DR. TREMPI describes these as “probably the last bison herd seen in Somerset county. Yet the last bison in “frosty Somerset” was not killed until after 1810, when John Yutsey, alias “Gipsy John,” the famous Bessarabian pioneer, shot a giant bull in the “glades.”
IN western Virginia (now West Virginia) they hung on until 1825, when several bison were killed on Tygart river. When Sir Jennings stooped to give his first bison, a yearling bull what he called the “coup de grace,” it sought to rise, hooking him under his arm with its sharp horn, and throwing him high in the air, as it got up. Lucky baronet, as, if the brute had gone done with him, he would have been crushed to a pulp.
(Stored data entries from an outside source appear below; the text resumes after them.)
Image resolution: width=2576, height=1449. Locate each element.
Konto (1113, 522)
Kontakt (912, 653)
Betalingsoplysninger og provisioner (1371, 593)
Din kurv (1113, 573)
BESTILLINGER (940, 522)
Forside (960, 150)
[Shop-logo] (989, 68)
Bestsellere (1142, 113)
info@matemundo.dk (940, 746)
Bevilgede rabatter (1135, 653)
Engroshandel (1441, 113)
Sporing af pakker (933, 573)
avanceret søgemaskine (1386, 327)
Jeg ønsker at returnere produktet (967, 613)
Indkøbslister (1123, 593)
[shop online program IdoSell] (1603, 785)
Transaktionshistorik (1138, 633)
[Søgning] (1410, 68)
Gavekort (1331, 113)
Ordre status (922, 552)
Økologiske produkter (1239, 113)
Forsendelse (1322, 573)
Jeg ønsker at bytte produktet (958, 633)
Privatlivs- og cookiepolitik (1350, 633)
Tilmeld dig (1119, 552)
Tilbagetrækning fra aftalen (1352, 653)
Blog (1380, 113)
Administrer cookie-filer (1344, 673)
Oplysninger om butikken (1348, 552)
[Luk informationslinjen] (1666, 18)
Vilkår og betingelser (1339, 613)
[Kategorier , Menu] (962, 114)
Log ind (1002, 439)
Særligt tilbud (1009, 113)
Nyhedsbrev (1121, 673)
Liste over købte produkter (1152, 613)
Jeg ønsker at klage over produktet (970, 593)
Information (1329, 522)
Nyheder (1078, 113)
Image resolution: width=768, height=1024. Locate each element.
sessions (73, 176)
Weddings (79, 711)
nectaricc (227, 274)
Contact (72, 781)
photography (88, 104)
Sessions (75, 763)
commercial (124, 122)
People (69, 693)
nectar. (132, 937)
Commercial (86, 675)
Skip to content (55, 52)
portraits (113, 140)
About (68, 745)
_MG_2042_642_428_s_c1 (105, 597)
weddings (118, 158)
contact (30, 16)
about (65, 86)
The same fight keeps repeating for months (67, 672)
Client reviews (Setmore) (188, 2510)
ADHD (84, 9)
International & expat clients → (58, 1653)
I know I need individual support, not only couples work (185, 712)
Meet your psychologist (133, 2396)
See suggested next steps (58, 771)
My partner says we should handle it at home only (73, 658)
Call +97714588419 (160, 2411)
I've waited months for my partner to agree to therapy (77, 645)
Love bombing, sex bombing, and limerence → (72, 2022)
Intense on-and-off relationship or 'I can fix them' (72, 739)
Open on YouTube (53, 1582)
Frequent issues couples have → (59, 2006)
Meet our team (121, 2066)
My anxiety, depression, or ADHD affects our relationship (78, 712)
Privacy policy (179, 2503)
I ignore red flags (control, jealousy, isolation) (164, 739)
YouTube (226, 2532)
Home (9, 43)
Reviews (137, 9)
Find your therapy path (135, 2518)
AN old timer in Colorado told the compiler about the late Dr. J. H. Kalbfus–Pennsylvania’s good grey game protector,” who he called “Antelope Joe.” When Kalbfus, a slim beardless youth, first came to the big game field of the west he got hooked the same way in trying to cut the throat of a wounded antelope, the only difference being that in trying to rise, it was not powerful enough to toss the young gunner, but its horn came out of its socket still imbedded in in Kalbfus’ sinews. For a long time Kalbfus’ arm was stiff, but he recovered and shot so many antelopes for the homesteaders on prairie schooners crossing the plains that he became the “Buffalo Bill” of antelope killers, and was known throughout the Rocky mountain states as “Antelope Joe.” Prior to going west young Kalbfus had some prowess as a wolf and bear slayer, along Shreader run. Bradford county, and in northern Lycoming county when only a boy in his teens.